**Source records**
§ §

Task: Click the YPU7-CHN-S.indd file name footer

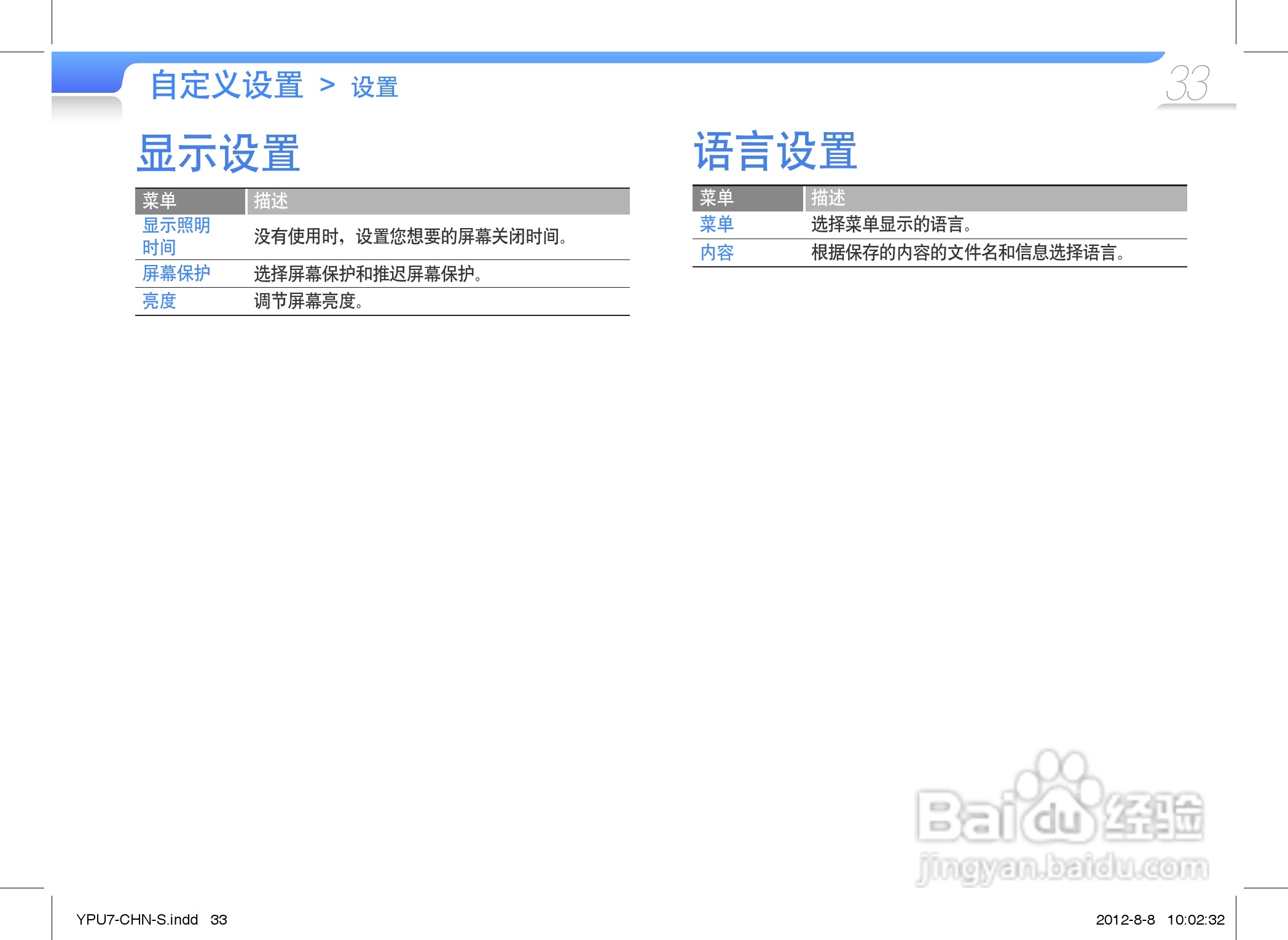Action: [x=137, y=919]
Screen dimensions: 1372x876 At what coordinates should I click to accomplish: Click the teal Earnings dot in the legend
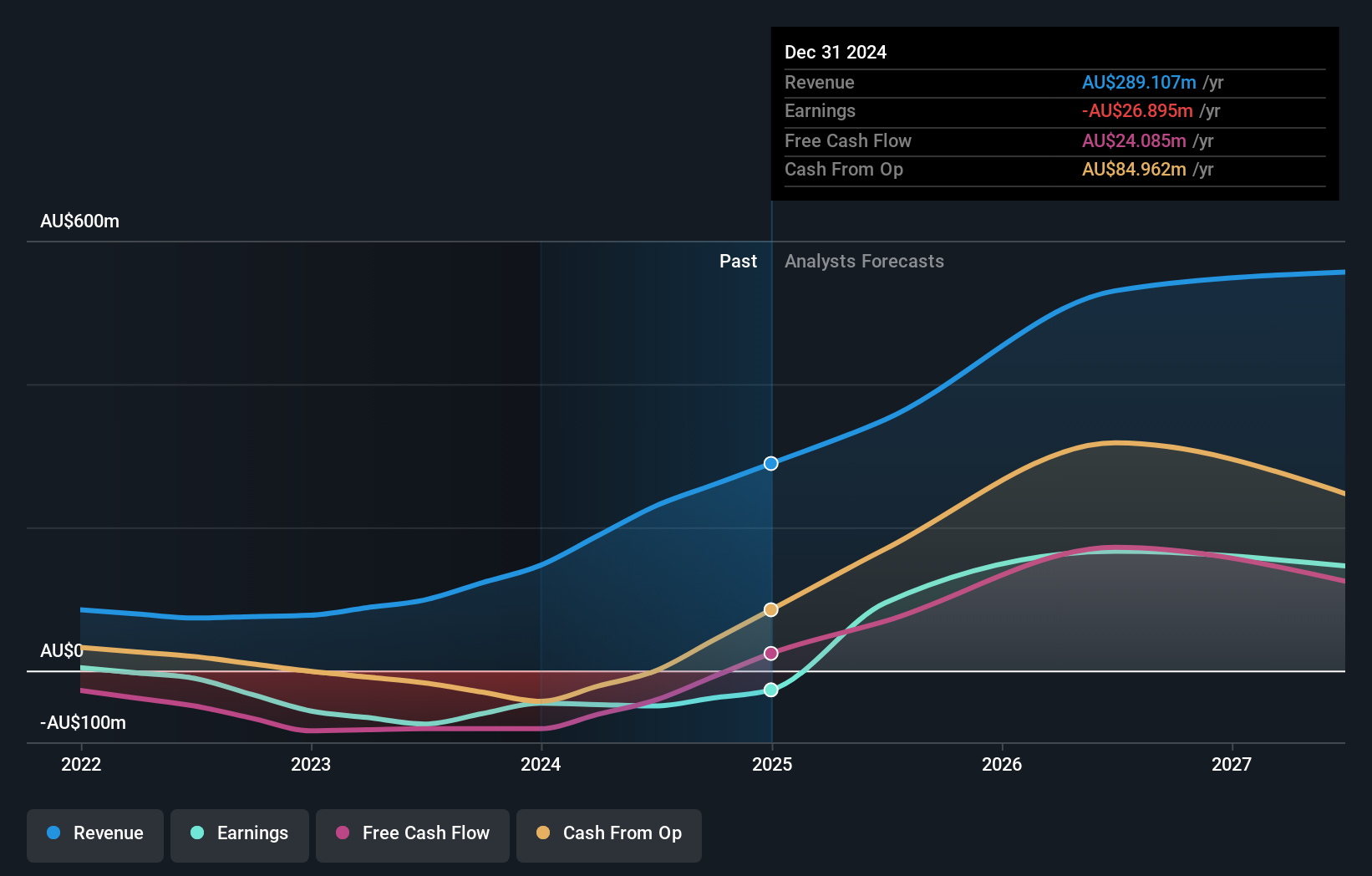(x=196, y=833)
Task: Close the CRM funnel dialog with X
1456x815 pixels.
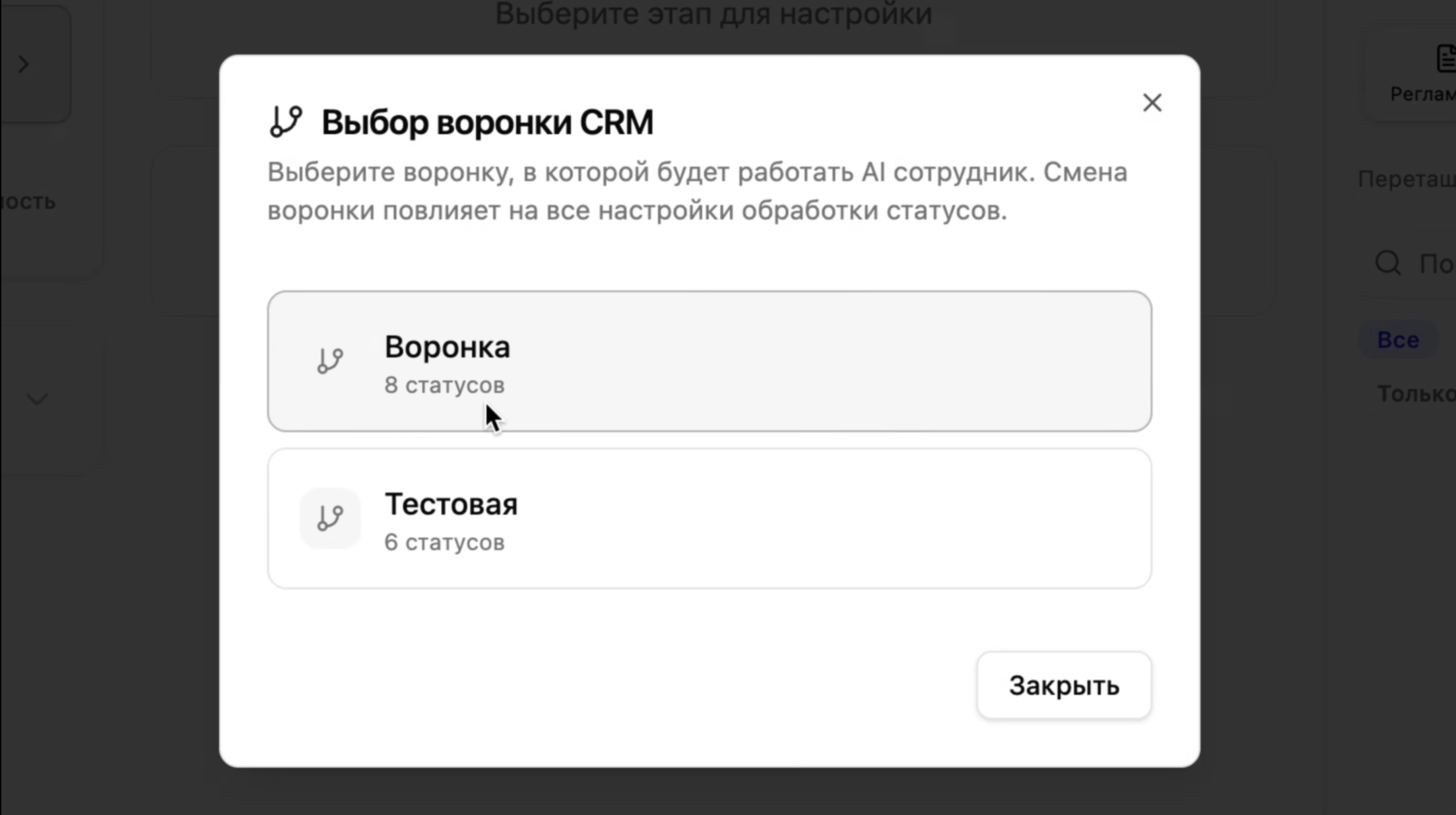Action: coord(1152,102)
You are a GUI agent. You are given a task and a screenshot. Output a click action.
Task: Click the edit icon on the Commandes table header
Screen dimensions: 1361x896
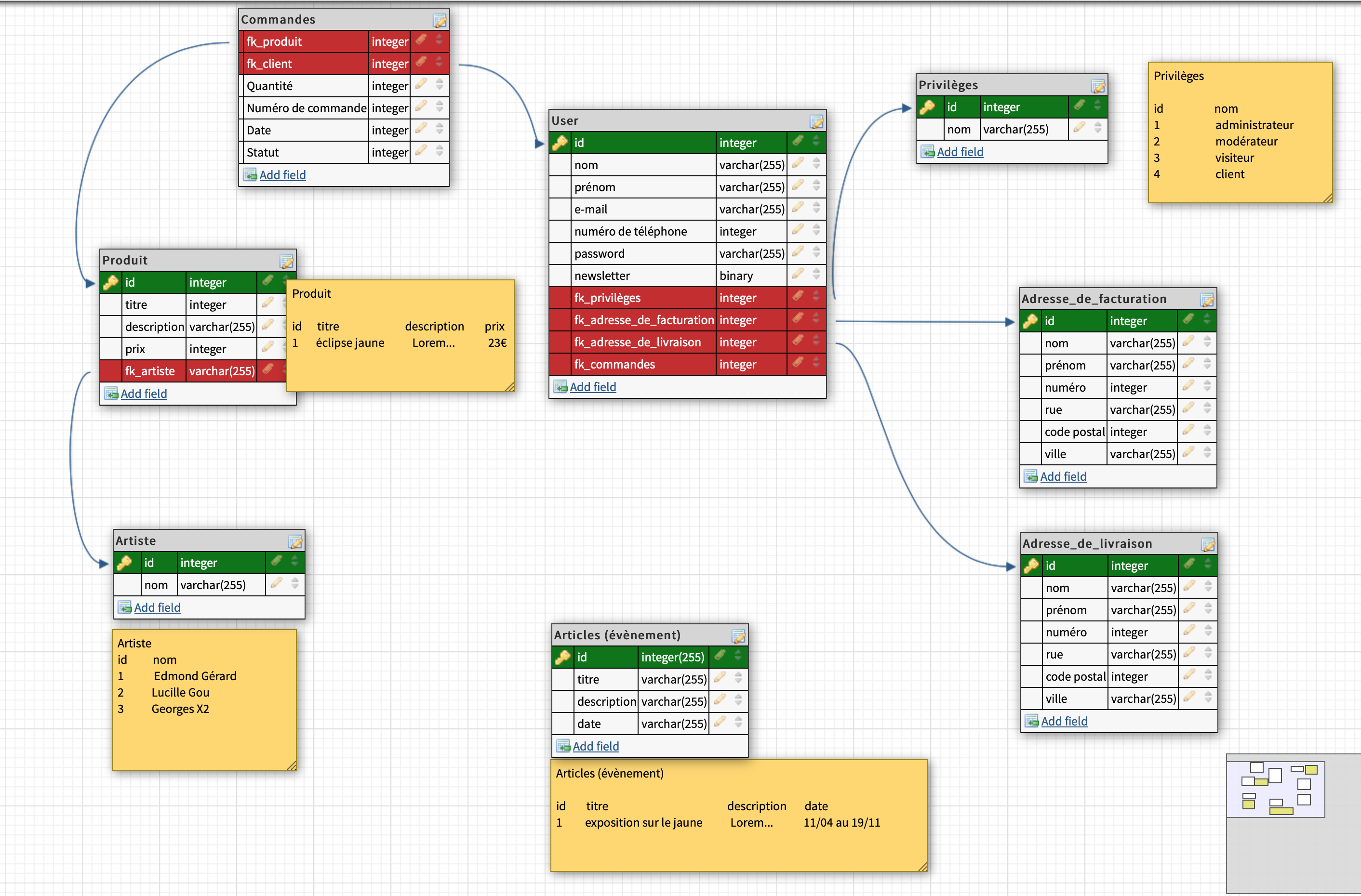pyautogui.click(x=439, y=21)
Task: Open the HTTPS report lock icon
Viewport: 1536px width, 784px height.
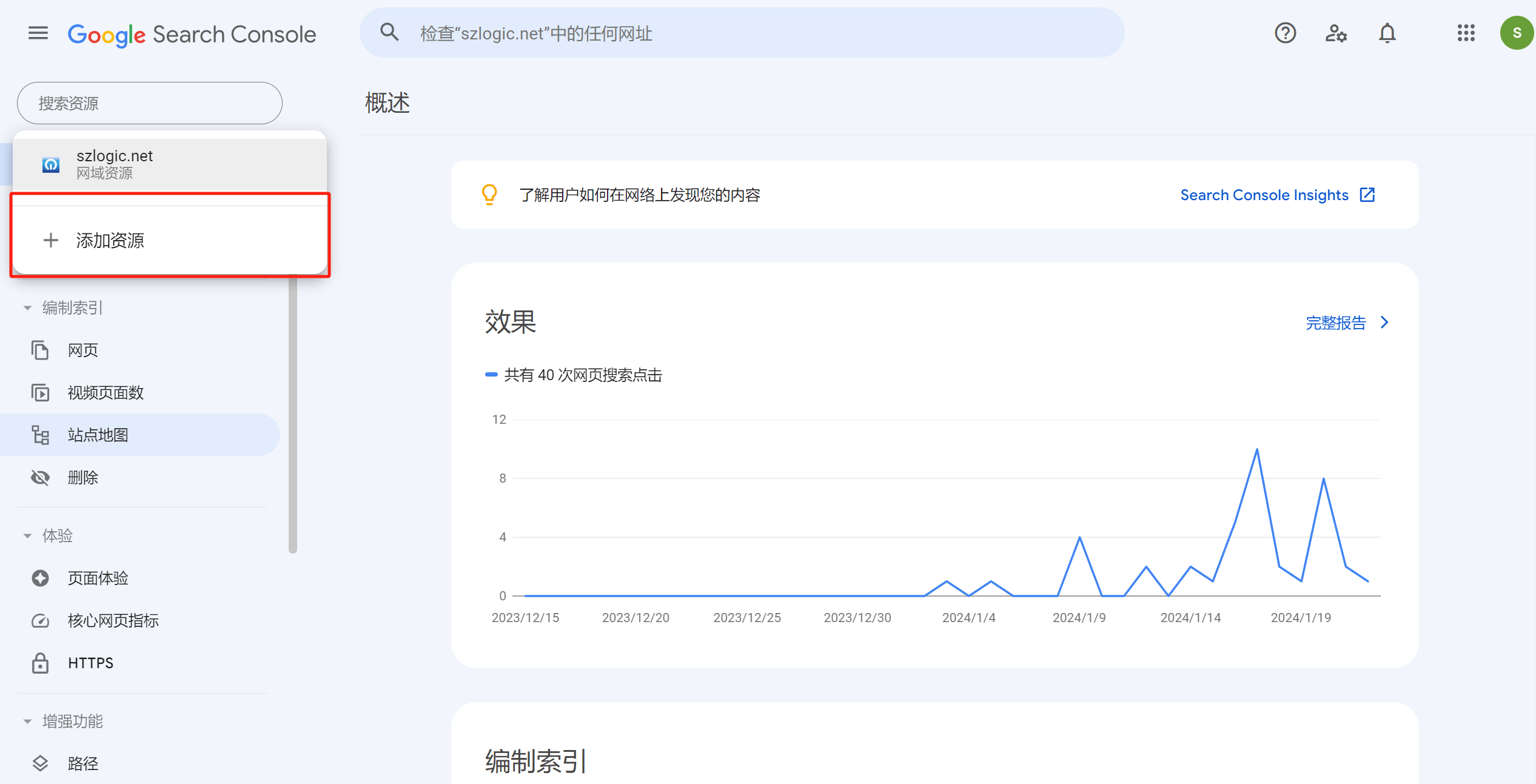Action: 40,663
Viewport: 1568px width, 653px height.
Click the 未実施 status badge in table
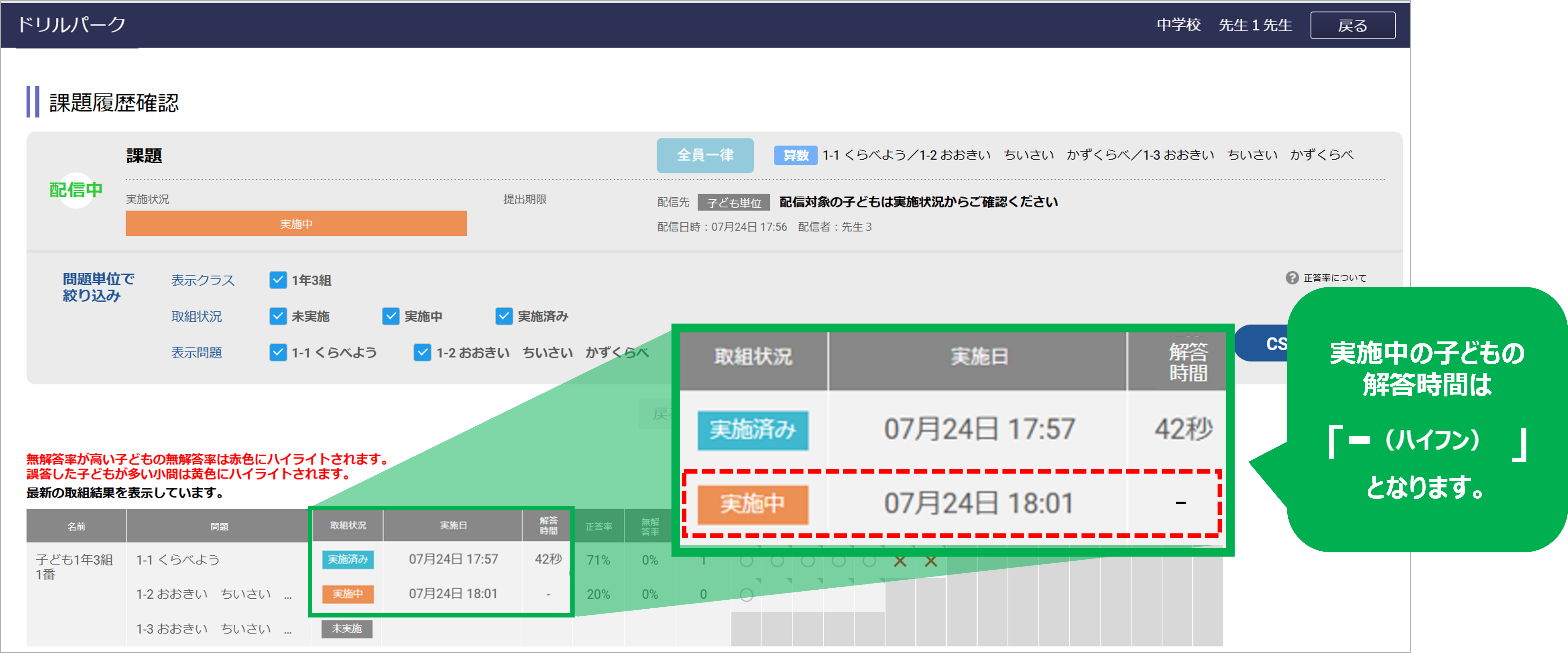point(346,629)
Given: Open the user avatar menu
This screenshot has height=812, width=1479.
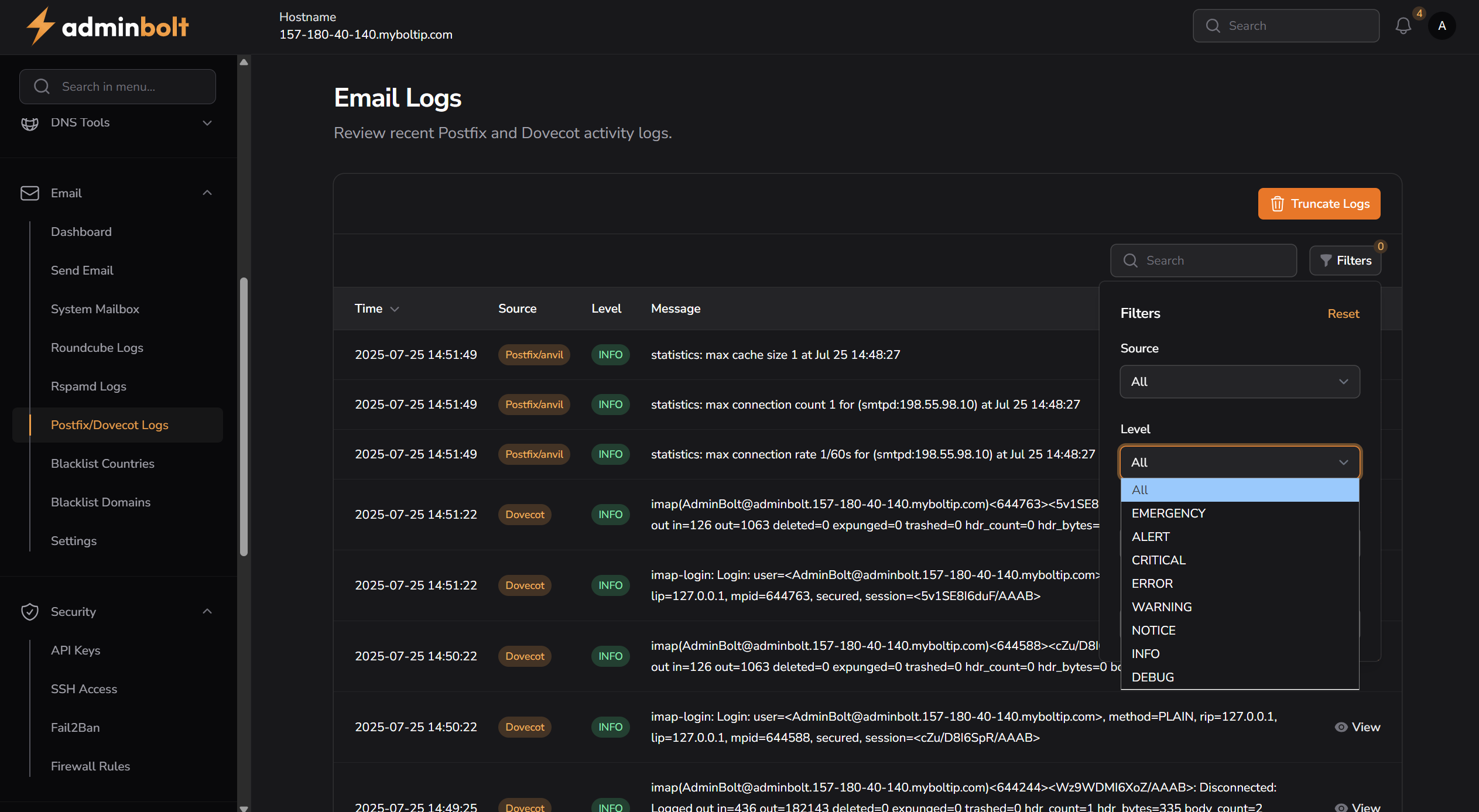Looking at the screenshot, I should [1442, 26].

§ §

Give the records again exactly, pictures left out.

Task: Click the YPU7-CHN-S.indd file name footer

Action: [x=137, y=919]
Screen dimensions: 1372x876 At what coordinates should I click to accomplish: Click the teal Earnings dot in the legend
(x=196, y=833)
Task: Close the CRM funnel dialog with X
1456x815 pixels.
Action: coord(1152,102)
You are a GUI agent. You are given a task and a screenshot. Output a click action.
Task: Click the edit icon on the Commandes table header
Screen dimensions: 1361x896
pyautogui.click(x=439, y=21)
Task: Open the HTTPS report lock icon
Viewport: 1536px width, 784px height.
Action: 40,663
Viewport: 1568px width, 653px height.
Click the 未実施 status badge in table
point(346,629)
Given: Open the user avatar menu
This screenshot has height=812, width=1479.
Looking at the screenshot, I should [1442, 26].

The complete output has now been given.